What a terrible description of the end of (unsaved) man.  Man was created in the image and likeness of Eternal God, who is from everlasting to everlasting.  Man was created to live for ever and they would have if Adam and Eve would have obeyed God and kept His commandment.  But Adam and Eve sinned and brought ruin to their own souls and ruin to mankind and ever since then men are under the wrath of God and subject to destruction.  When unsaved men die, their thoughts are no more; they are like the beasts that perish.  Job says, “He shall perish for ever like his own dung.”  Comparison is also made to “a dream.”  We live our life and it is like a dream, if we are unsaved; it is a dream that seems exciting and full while you are dreaming, but when you awake, it is gone from you.  Sometimes you cannot remember anything that took place in that dream, no matter how hard you try – it just “flies away.”  And that is the life of the person that has no Saviour.  There will come a time when they either die or the world ends and they are destroyed and there will be no remembrance of them for evermore.

We also read in Psalm 104:35:

Let the sinners be consumed out of the earth, and let the wicked be no more.
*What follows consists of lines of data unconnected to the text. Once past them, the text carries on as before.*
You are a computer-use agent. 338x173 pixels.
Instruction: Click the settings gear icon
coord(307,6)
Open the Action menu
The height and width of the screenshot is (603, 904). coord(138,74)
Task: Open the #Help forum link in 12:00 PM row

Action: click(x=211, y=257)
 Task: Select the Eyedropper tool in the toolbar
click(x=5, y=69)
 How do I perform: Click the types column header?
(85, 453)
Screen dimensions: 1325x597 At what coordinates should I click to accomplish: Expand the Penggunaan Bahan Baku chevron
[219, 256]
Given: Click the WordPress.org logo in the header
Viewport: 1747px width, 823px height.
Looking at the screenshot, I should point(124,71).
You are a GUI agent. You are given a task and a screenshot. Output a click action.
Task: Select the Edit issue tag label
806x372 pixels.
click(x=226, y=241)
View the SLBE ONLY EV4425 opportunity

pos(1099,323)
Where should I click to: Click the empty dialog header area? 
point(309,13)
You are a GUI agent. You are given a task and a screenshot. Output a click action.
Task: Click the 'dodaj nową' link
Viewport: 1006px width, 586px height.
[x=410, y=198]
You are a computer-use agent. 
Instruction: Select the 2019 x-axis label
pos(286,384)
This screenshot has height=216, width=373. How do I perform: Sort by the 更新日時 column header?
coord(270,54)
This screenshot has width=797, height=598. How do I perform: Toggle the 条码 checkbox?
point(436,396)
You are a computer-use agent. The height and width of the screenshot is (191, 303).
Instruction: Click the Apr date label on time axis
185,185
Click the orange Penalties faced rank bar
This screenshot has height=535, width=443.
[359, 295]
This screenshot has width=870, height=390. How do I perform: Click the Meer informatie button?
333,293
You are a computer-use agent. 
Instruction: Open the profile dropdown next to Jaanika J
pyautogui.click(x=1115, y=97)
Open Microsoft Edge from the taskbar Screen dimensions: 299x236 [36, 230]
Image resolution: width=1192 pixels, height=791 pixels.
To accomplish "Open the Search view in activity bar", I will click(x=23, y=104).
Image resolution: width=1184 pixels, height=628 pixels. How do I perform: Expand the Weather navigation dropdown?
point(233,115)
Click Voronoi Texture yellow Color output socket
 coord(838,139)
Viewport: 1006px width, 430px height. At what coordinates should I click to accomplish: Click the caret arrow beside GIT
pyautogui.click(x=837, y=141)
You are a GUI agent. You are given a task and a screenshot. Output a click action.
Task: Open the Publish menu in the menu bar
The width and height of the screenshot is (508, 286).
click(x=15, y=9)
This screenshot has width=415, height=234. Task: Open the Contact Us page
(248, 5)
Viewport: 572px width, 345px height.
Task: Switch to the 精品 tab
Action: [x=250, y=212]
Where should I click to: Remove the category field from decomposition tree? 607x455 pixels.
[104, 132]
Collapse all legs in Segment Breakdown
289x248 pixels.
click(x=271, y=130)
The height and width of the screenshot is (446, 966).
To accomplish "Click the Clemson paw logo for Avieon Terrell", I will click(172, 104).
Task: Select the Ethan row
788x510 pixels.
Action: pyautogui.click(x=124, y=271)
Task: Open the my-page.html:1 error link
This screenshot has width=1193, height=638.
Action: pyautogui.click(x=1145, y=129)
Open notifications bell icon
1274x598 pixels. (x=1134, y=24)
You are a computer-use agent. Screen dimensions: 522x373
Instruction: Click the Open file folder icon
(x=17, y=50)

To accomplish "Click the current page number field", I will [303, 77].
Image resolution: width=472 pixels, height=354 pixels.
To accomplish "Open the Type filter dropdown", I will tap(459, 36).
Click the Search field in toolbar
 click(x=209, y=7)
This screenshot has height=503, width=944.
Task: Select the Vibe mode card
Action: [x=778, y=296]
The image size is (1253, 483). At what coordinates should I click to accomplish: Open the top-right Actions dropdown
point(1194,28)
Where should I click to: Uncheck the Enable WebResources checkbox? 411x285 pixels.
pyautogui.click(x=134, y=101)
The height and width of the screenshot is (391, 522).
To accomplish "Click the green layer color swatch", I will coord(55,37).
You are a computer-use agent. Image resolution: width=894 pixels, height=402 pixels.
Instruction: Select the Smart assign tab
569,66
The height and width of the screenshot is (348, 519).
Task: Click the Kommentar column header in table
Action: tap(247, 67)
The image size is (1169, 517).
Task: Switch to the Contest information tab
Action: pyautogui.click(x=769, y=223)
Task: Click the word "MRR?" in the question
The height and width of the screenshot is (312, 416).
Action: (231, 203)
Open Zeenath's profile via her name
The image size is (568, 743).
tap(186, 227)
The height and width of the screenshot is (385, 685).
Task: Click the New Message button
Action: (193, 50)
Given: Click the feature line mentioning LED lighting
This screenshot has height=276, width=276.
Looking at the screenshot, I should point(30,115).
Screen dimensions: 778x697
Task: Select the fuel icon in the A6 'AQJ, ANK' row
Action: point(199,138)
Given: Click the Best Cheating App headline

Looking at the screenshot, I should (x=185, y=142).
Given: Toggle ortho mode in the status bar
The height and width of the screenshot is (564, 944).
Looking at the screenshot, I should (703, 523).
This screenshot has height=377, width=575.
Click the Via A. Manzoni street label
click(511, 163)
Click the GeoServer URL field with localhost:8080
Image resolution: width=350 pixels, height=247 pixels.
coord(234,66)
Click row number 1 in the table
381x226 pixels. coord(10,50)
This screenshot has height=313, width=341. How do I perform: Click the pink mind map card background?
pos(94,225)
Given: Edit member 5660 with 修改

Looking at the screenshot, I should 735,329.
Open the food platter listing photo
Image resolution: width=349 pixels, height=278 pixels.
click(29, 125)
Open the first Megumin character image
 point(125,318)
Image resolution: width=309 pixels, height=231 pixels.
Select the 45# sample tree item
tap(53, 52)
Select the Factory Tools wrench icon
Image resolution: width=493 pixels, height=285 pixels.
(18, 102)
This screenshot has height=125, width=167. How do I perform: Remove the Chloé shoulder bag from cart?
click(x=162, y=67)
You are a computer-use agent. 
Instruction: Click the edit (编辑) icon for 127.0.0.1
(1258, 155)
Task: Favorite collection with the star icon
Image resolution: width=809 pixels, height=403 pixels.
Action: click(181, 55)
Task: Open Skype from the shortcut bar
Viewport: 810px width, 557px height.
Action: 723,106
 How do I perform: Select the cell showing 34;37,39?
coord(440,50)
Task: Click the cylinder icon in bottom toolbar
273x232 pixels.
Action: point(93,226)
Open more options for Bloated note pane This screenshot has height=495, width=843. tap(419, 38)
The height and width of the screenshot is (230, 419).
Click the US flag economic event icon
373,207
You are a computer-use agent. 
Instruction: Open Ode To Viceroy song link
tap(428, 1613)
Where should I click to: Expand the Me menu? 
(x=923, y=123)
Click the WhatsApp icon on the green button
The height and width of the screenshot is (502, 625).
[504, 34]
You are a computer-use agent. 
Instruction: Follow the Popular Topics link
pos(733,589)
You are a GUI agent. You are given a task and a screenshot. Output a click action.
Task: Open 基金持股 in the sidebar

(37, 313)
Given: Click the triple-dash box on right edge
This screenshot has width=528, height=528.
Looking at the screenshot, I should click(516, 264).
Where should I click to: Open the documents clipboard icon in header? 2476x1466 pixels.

Bless thou the JEHOVAH, O my soul. Praise ye JEHOVAH.

Now how is God to explain to us “annihilation”?  How can He explain to us what “nothingness” is when the sinner experiences His wrath and is destroyed?  Has God not tried to explain it to us when He speaks of perishing like one’s own dung, or when He talks of being cut off, or when He speaks of man being destroyed by fire?  Of course, God has explained it perfectly, but the fault lies in our weakness and our frailness of mind to understand the Word of God. 

God has written throughout the Bible using this kind of language and, yet, mankind (inside and outside the churches) have gotten it wrong.  There has been a misunderstanding of God’s judgment and wrath and what it would entail, so there has been much teaching about a placed called “Hell,” where God will cause the sinners to suffer and burn for ever and ever.  Verses like Revelation 14:10-11 are pointed to and they say, “Well, there it is.”  Yet, that conclusion is only derived as a result of carelessness in searching the entire Bible and failure to look closely at all God has to say about it.  When God says, in Revelation 14:11, “And the smoke of their torment ascendeth up for ever and ever,” and we search that phrase, we realize it cannot refer to eternal suffering of the wicked.  The Bible will not allow it and God’s Law prohibits “overmuch” punishment.  There must be a limit, according to the Law given in Deuteronomy, chapter 25, where a judge can prescribe “forty stripes” (and no more) and that indicates there must be a limitation for punishment.  God follows His own Law.  God can prescribe degrees of wrath and it is sometimes severe, but God could never condemn a sinner to unlimited punishment, without end.  That would go contrary to other Scripture in the Law of God, according to the Bible.